Agrarministerkonferenz

Landwirtschaft krisensicher machen

Ulrich Graf Portrait 2019
Ulrich Graf
am Freitag, 08.05.2020 - 11:50

Der Bund Ökologische Lebensmittelwirtschaft fordert eine enkeltaugliche Landwirtschaft.

BÖLW

Berlin - Auf der Agrarministerkonferenz von Ländern und Bund unter Vorsitz des Saarlandes steht die Reform der Gemeinsamen Agrarpolitik der EU (GAP) auf der Agenda. Im Vorfeld hat Dr. Felix Prinz zu Löwenstein, Vorsitzender des Bund Ökologische Lebensmittelwirtschaft (BÖLW), auf die aus seiner Sicht dringlichen Aufgaben hingewiesen: Die Agrarreform bedeute angesichts des dramatischen Artensterbens, der bedrohlichen Klimakrise und des anhaltenden Höfesterbens die letzte Chance, die Landwirtschaft enkeltauglich zu machen. "Wir fordern Bund und Länder deshalb auf, sich jetzt für eine enkeltaugliche GAP einzusetzen."

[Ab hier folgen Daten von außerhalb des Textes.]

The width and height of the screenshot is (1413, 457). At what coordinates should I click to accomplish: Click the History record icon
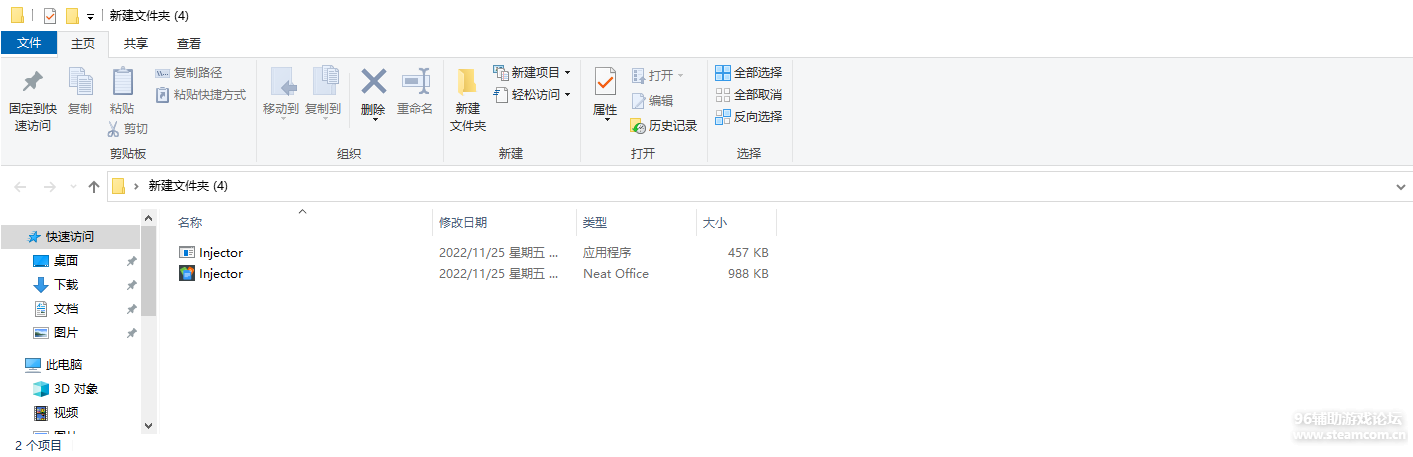639,126
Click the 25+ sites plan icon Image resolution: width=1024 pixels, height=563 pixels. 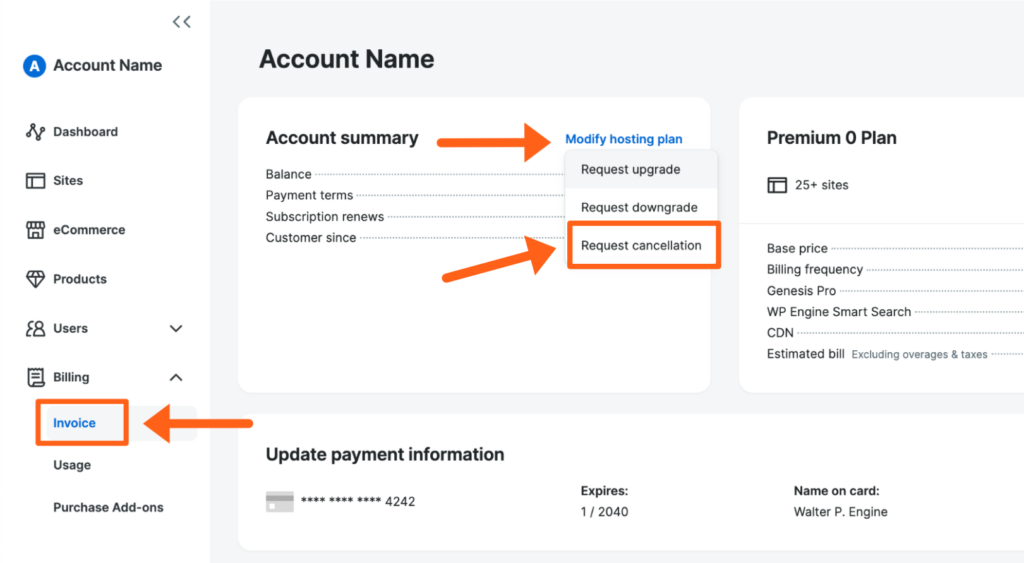pos(777,185)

Die Agrarmilliarden müssen seiner Ansicht nach an die Bäuerinnen und Bauern gehen, die Umwelt und Klima schützen und die Vielfalt sowie regionale Wertschöpfungsketten stärken. Die Wissenschaft zeige deutlich, dass die aktuelle GAP hier versagt.

Wichtig sei, dass sich Julia Klöckner in Brüssel jetzt für eine ambitionierte GAP-Reform einsetzt. Nach dem Grundsatz ‚öffentliches Geld für öffentliche Leistungen‘ müssen mindestens 70 % der EU-Agrargelder in freiwillige, wirksame Umweltleistungen investiert werden.

Nur eine Landwirtschaft, die stärker auf regionale Lieferketten und Kreisläufe setze und Ressourcen schütze, sollte gefördert werden. Das zeigt nicht zuletzt die Corona-Krise deutlich.